[DOCUMENT TEXT]
** start **

There is a middle ground, and that middle ground is a foreign policy based on humanitarianism, internationalism, and international cooperation - a foreign policy that Bricmont has thus far been unable or unwilling to discredit. Instead of addressing the actual tenets of humanitarian interventionism, Bricmont appears to conflate existing foreign policy with a proposed foreign policy - a policy which is focused on upholding the very human rights he claims are being used to “sell war”.


In the years since the Rwandan genocide, the US has intervened in multiple other conflicts in places like Bosnia, Haiti, and Kosovo - not always with humanitarian goals in mind but still - in general - a net positive for human rights in those regions. The failure to intervene in Rwanda led many in the United States to eschew non-interventionism and embrace a policy of humanitarian intervention. The United Nations has also followed suit, and has repeatedly adopted resolutions in support of “responsibility to protect”, or R2P - a policy in which countries adopt a humanitarian interventionist approach to foreign policy instead of non-interventionism - especially in cases of genocide, war crimes, and crimes against humanity.


And that brings us to the main principles of “Responsibility to Protect”, or “R2P”.


The first examples of R2P can actually be seen in the aftermath of World War II. Between 1941 and 1945, over 11,000,000 people - including 6,000,000 Jews - were systematically slaughtered by the regime of Nazi Germany during World War II - a program of mass extermination now known as the Holocaust. The genocide was perhaps the ultimate example of consciousless human depravity, and images of the Nazi extermination camps, mass graves, and starved prisoners shocked the entire world.

In the aftermath of World War II, nearly everyone agreed that such atrocities should never be allowed to happen again. In 1945, the United Nations was founded - with one of its stated founding goals being to prevent another Holocaust from ever happening again.


But, of course, this was a promise the UN did not keep. Since 1945, genocide has wrought misery across the world in places like Rwanda, Cambodia, East Timor, Bosnia, Anfal, and Myanmar. And - while innocent people were slaughtered and regions were devastated by war - the international community, for the most part, stood by and did absolutely nothing.


However, in the years following the Rwandan genocide in 1994, the United Nations decided that something did, indeed, have to be done to prevent atrocities from occurring again. In 2006, the United Nations General Assembly ratified Resolution 1674, which endorsed the principle of “Responsibility to Protect”, or R2P. In essence, R2P stipulates that the international community has a fundamental, moral, and ethical obligation to stop genocide and crimes against humanity regardless of where they occur - even if the perpetrators of such atrocities are sovereign nations.


However, R2P was not without its detractors. Economist and non-interventionist author Ed Herman decried R2P as “a bogus doctrine designed to undermine the very foundations of international law”, and accused it of enabling “Great Powers” (such as the US and NATO) to violate the sovereignty of “lesser powers” (nations that don’t have superpower status).

** end **

(Entries for item positions)

** start **

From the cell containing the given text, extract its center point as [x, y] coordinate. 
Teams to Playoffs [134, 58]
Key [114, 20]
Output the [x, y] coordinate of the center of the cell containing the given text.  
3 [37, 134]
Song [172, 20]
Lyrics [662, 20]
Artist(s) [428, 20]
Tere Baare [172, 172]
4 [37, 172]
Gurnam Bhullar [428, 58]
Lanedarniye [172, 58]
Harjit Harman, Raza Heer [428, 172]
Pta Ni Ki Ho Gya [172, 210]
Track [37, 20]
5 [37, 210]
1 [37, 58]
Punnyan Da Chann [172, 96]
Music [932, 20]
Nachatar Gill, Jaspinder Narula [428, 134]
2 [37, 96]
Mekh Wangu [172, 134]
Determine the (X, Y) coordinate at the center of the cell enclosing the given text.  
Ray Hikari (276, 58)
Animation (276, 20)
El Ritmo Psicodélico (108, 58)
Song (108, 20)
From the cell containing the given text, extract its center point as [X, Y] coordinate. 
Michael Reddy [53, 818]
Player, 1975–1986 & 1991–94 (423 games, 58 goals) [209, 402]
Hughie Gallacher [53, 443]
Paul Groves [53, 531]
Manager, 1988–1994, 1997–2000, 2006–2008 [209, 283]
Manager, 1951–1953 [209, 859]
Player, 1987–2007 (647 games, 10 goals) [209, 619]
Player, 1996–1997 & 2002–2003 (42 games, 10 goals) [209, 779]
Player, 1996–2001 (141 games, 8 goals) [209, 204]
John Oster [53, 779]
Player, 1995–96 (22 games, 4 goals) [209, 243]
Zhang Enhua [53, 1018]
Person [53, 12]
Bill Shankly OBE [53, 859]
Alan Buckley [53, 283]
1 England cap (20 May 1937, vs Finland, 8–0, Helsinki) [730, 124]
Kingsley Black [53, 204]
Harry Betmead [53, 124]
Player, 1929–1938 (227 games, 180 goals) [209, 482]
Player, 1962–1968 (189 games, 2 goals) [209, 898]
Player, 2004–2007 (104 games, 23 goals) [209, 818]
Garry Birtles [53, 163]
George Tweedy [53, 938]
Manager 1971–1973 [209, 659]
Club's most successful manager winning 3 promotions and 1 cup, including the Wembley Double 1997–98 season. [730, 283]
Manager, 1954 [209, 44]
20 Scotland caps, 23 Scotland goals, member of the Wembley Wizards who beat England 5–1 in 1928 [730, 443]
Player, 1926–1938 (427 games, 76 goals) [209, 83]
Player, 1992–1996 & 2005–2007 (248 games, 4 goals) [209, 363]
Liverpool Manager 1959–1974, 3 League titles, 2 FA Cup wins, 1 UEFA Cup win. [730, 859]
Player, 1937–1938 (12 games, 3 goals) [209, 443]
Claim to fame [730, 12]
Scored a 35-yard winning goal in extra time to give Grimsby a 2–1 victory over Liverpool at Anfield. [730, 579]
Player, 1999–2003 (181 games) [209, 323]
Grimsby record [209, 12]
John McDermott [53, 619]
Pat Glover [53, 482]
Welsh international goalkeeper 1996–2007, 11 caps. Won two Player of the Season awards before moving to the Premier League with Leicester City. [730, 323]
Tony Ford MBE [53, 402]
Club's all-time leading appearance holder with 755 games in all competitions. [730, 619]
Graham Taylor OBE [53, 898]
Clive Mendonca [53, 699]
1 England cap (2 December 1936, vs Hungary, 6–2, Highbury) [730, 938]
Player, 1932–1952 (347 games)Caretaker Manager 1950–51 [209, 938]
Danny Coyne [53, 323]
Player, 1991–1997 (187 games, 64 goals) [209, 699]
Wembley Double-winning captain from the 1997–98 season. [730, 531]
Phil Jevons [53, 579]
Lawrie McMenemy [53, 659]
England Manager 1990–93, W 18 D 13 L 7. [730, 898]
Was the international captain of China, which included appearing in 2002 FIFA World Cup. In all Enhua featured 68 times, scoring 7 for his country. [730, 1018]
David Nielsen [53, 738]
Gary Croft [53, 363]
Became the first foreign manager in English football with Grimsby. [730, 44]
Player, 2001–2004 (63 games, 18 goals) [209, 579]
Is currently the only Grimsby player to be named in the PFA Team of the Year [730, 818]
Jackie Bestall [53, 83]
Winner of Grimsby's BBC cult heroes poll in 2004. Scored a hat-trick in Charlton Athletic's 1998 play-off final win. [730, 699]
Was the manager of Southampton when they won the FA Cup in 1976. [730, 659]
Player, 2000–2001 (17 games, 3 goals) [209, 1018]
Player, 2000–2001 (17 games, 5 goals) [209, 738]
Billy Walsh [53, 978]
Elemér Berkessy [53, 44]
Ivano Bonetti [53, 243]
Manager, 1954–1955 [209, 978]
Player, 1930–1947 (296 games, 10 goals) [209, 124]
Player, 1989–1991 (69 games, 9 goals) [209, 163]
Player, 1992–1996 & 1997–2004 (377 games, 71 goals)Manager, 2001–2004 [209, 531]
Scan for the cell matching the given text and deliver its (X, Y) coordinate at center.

** end **

[YOUR OBJECTIVE]
According to the passage on humanitarian intervention, which resolution did the United Nations General Assembly ratify in 2006 to endorse R2P?

[SOLUTION FOR THIS EXERCISE]
Resolution 1674.